(Collected data entries)
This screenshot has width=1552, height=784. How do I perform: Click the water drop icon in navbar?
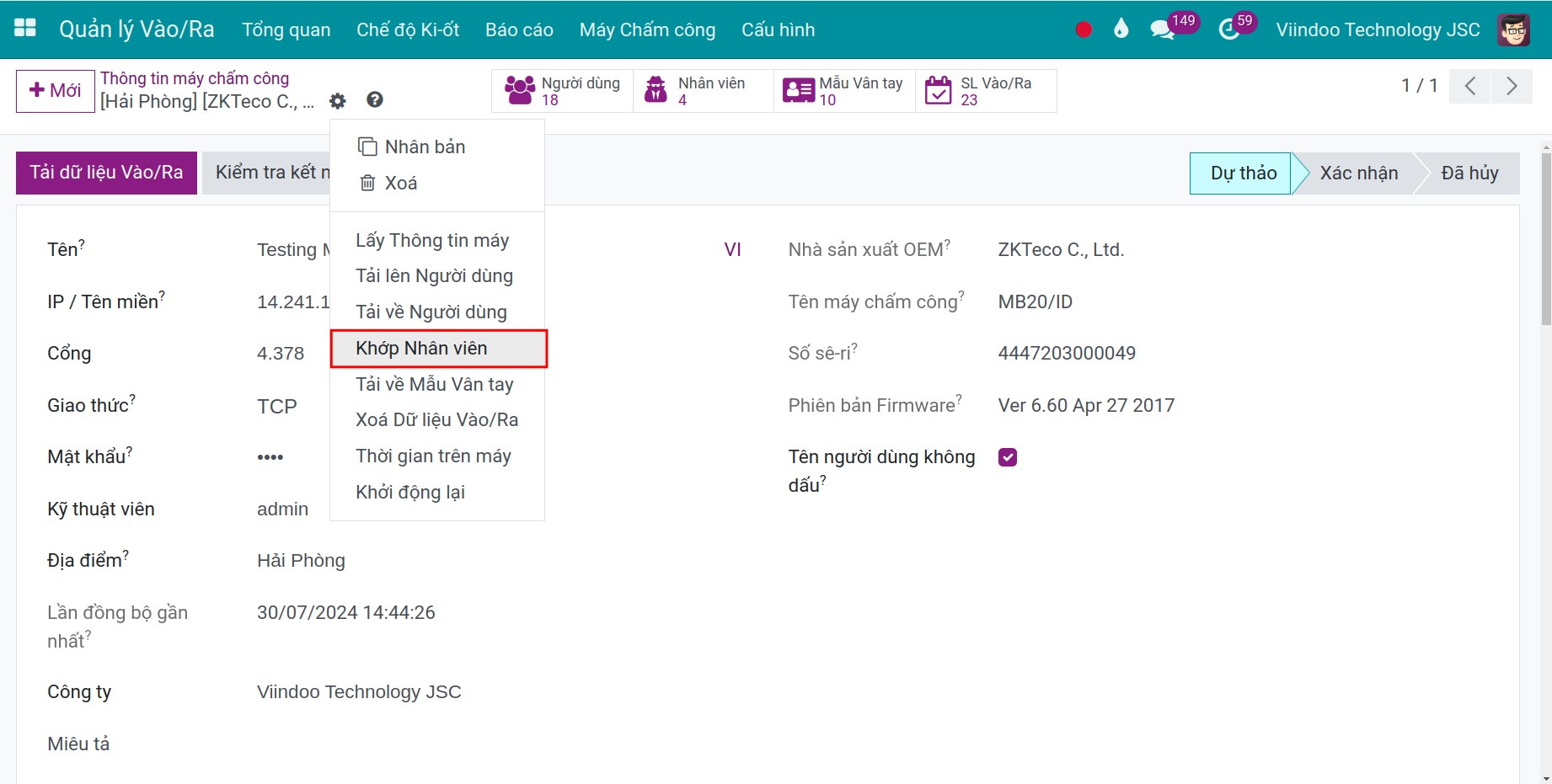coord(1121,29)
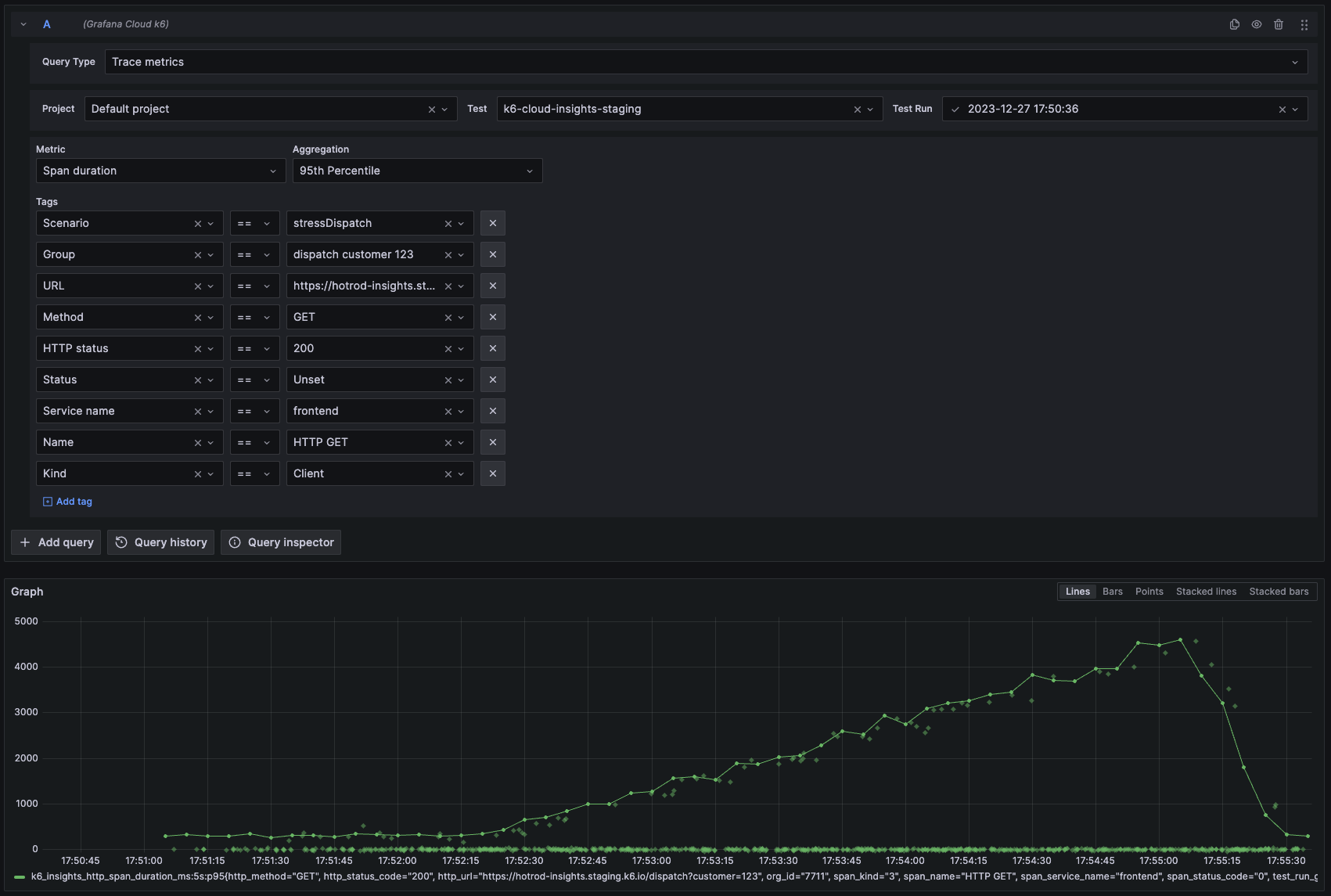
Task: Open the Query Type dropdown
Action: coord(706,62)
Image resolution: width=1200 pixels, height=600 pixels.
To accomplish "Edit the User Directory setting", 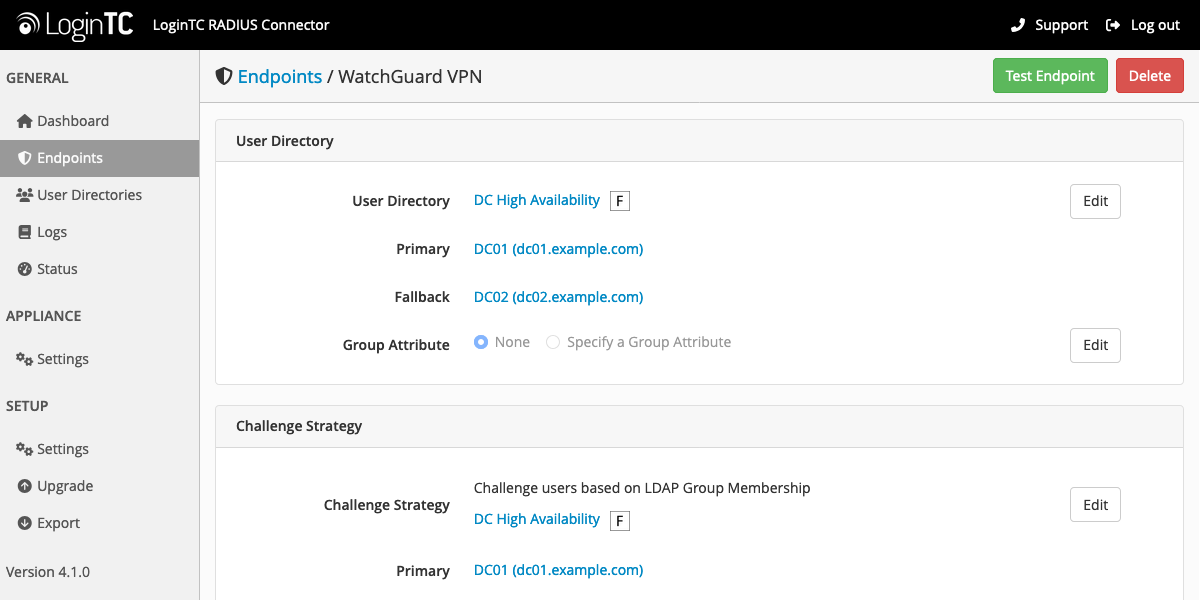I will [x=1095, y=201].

Action item: Include the first line of the records, the line containing "Image resolution: width=1200", and every line between them, repeated exactly. Skip the pictures.

Finished task:
This screenshot has width=1552, height=784. How do I perform: Click the water drop icon in navbar?
coord(1121,29)
Task: Open the Query Type dropdown
Action: coord(706,62)
Image resolution: width=1200 pixels, height=600 pixels.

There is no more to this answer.